Related research directions illustrate what sits adjacent to, but not identical with, kooplearn’s core identity. “Koopman Learning with Episodic Memory” augments sliding EDMD with nearest-neighbor retrieval over local Koopman spectra for non-stationary prediction (Redman et al., 2023). “Koopa” uses Koopman predictors inside a deep forecasting architecture for non-stationary time series, combining global and local operators after Fourier-based decomposition (Liu et al., 2023). “Conformal Online Learning of Deep Koopman Linear Embeddings” introduces event-triggered online updates for deep Koopman models using a conformal-style model-consistency criterion (Gao et al., 16 Nov 2025). These works point toward memory-augmented, non-stationary, or online operator learning, whereas kooplearn’s paper centers on a general-purpose library for evolution-operator estimation, spectral decomposition, and benchmarking.

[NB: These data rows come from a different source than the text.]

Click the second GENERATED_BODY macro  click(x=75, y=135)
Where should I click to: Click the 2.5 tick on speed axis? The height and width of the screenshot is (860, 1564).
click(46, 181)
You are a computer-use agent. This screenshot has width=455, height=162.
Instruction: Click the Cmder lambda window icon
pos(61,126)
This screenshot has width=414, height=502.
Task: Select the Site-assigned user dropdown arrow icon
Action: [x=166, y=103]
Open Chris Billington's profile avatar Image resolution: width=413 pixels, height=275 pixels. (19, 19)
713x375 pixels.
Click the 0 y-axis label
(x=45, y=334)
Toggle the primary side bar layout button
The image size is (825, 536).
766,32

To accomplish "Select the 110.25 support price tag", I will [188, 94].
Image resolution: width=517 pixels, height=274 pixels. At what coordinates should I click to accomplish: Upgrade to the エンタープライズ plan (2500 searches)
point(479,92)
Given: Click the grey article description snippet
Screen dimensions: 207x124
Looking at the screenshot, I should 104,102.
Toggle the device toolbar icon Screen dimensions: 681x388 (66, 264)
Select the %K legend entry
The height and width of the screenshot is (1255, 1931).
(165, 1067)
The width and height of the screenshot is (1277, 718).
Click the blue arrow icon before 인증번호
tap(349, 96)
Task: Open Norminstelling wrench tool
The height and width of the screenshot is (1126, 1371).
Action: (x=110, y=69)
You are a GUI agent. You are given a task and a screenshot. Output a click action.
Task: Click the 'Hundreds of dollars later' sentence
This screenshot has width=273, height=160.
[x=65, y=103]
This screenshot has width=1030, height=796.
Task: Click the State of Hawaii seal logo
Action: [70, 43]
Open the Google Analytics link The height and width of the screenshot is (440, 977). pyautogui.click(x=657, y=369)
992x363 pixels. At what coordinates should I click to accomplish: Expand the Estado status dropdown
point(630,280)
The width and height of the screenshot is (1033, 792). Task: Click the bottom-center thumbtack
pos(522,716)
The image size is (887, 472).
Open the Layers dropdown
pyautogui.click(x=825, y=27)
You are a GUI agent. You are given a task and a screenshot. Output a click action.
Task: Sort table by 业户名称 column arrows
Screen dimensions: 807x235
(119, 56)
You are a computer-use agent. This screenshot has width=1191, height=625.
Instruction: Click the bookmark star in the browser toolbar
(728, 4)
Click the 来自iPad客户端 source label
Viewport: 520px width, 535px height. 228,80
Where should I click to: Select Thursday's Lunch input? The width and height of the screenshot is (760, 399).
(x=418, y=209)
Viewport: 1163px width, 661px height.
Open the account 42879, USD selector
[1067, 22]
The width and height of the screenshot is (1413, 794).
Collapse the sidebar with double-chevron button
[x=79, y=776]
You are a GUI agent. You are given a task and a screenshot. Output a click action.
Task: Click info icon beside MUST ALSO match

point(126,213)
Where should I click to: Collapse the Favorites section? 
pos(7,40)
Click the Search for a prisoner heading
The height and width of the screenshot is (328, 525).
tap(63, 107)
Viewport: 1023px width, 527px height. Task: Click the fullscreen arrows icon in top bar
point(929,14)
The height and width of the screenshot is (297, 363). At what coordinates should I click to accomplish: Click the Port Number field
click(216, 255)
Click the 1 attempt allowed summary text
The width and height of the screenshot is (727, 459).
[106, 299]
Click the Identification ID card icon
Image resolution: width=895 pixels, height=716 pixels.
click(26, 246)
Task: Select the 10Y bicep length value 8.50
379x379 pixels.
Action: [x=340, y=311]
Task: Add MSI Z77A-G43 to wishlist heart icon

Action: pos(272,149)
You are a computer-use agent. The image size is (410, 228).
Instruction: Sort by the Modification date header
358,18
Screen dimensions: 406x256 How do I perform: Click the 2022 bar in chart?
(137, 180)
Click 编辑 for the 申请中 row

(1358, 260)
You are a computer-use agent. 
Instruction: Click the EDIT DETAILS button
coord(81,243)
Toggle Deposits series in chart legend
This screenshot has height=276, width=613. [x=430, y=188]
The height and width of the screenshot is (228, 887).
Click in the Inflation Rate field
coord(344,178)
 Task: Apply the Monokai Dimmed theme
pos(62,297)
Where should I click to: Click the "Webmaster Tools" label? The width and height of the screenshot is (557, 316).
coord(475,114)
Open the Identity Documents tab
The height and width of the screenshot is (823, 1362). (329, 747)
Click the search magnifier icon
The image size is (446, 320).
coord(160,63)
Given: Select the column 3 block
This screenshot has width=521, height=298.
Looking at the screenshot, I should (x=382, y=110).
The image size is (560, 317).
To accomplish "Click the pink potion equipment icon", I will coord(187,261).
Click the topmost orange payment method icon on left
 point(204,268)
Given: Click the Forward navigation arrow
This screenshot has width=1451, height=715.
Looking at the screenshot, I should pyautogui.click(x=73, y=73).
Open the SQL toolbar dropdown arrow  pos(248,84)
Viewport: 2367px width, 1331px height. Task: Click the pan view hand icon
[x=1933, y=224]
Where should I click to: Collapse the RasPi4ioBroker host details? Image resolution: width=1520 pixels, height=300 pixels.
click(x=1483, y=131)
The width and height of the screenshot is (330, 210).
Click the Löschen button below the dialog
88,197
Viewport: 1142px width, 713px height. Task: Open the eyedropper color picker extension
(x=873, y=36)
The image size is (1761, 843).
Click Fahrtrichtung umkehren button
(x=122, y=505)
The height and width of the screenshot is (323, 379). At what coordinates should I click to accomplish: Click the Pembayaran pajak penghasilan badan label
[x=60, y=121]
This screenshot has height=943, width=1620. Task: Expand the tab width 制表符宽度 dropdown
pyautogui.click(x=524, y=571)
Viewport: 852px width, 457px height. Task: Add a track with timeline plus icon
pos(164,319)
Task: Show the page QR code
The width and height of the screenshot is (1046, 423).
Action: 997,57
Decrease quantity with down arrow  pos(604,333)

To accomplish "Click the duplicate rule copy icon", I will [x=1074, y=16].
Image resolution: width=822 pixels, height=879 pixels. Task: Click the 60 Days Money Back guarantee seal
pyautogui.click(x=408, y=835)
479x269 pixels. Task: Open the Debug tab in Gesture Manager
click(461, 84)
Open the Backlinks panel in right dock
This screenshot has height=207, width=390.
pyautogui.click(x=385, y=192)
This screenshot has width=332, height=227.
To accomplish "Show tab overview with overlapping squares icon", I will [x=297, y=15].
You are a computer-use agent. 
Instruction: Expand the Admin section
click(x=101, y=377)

6. Limitations, caveats, and scientific significance

The paper is clear that kooplearn does not claim universal superiority across all settings. Different estimator families suit different problems. Kernel methods can be computationally expensive without sketching or Nyström approximations; deep methods require more modeling choices and reliance on external deep-learning frameworks; generator learning is more specialized, especially for diffusion processes and settings where equilibrium data or physical priors are meaningful (Turri et al., 24 Dec 2025).

A further caveat is documentary rather than algorithmic. The paper is a software overview, so it does not fully print all empirical objectives or API details for methods such as reduced-rank regression, VAMP, or spectral contrastive learning. For full technical depth, the reader must consult the referenced papers and the documentation. The central challenge of Koopman learning also remains intact: performance depends strongly on the quality of observables or learned representation ff5.

The intended audience follows directly from that scope. The paper identifies likely users in dynamical systems, operator theory, scientific machine learning, model reduction, molecular kinetics, metastable stochastic dynamics, and related areas. It also explicitly describes the package as valuable for research, education, rapid prototyping, and exploratory analysis of dynamical systems.

The broader significance of kooplearn lies in its attempt to standardize a fragmented field. A plausible implication is that its greatest contribution is infrastructural as much as algorithmic: it provides a common software layer in which linear, kernel, and deep operator-learning methods can be fitted, benchmarked, and compared under a shared API and shared datasets. In a literature where many Koopman methods appear as specialized implementations tied to one estimator family or one application domain, kooplearn formalizes evolution-operator learning as a reusable machine-learning workflow (Turri et al., 24 Dec 2025).